The Northcote Social Club
November 9, 2007
Openers Oh Mercy are an interesting bunch. One of the more handsome bands to be playing around, they can pen a decent tune and have a way with lyrics, but more importantly, unlike tonight's headliners, they can engage an audience - you can tell more is happening on that stage than your eye percieves. Given that Australia loves a wordy rock band and these guys are one of the best, they should be headlining more shows soon. EP track Such A Pretty Dollhouse gets a great reworking tonight and sounds like a band who wouldn't have to enter a competition to get a BDO slot as they did last year. Closing track Lost In Translation hints at their ambition when writing songs, and though it doesn't gel as you can tell it should, it's still a bold step. Despite barely being able to see their arms for the influences on their sleeves, these guys are well on their way.

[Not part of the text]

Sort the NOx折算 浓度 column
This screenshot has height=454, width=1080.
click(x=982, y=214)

As is tonight's meat in the band sandwich, Whitley. Though he uses obvious instruments (guitar, bass, delay pedal), his songs seem to come from somewhere else entirely, well, Mornington Peninsula actually, but you can see he is beating his own path through the forest of singer-songwriters about at the moment, using simple rhythmic strumming and few notes for the most part, allowing him to open up to unexpected vistas with a chord. Beginning with the title track from his CD The Submarine, by all rights the crowd of chattering non-regulars should be brought to a reverential silence. As it is, barely 10% of the sold out crowd who seemed to pay $20 to shout at each other over the music and drink, pay attention. Not that this flummoxes Whitley or his sidekick Chris Seagull (fresh from a few Albert's Basement benefits and tonight given a chance to shine with his own fantastic I'm Gonna Bloody Call The Cops) who pull out one marvellous song after the other (particularly Lost In Time), between which they crack jokes and generally seem like guys you would be stoked if your sister married. With his cover of Bjork's Hyperballad he again shows his penchant for an unusual approach to the tried and tired. No sub-Nick Drake radio-friendly plucking here, he reinterprets with a (trademark, it seems) insistant strum and swooping voice that never sounds forced or anything but his own. Closing with a majestic version of All Is Whole he seals the deal that the hype rising about him is entirely justified.

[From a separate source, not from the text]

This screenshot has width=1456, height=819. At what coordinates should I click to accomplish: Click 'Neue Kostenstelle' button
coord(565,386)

The same of which cannot be said for headliners The (incredibly misleadingly titled) Panics. Though they so capably supported The Pixies back in March, tonight they are tired and underwhelming, every song another exercise in tedious glam-rock-paced country swagger. Quite how they've sold out the No So two nights in a row is a mystery given that their musical dullness extends to a lack of charisma and even fashion. With a list of obvious influences that runs as long as this gig seems to go, there is barely a shift in dynamics (only the title track from new album Cruel Guards brings a change) perhaps due to the songs being written on a keyboard. Being bound to a stool is always a tricky way to lead a band, but the punters don't seem to mind, many of them chattering through the set and watching the band like a rerun of Forrest Gump. Tracks Ruins and Feeling Is Gone have great lyrics and would probably be fine listened to driving along a highway near Bulli, but tonight it was a giant yawn. Literally; a girl fell asleep, and that was long-before the tired chords of In Your Head fade away and the crowd ambled home.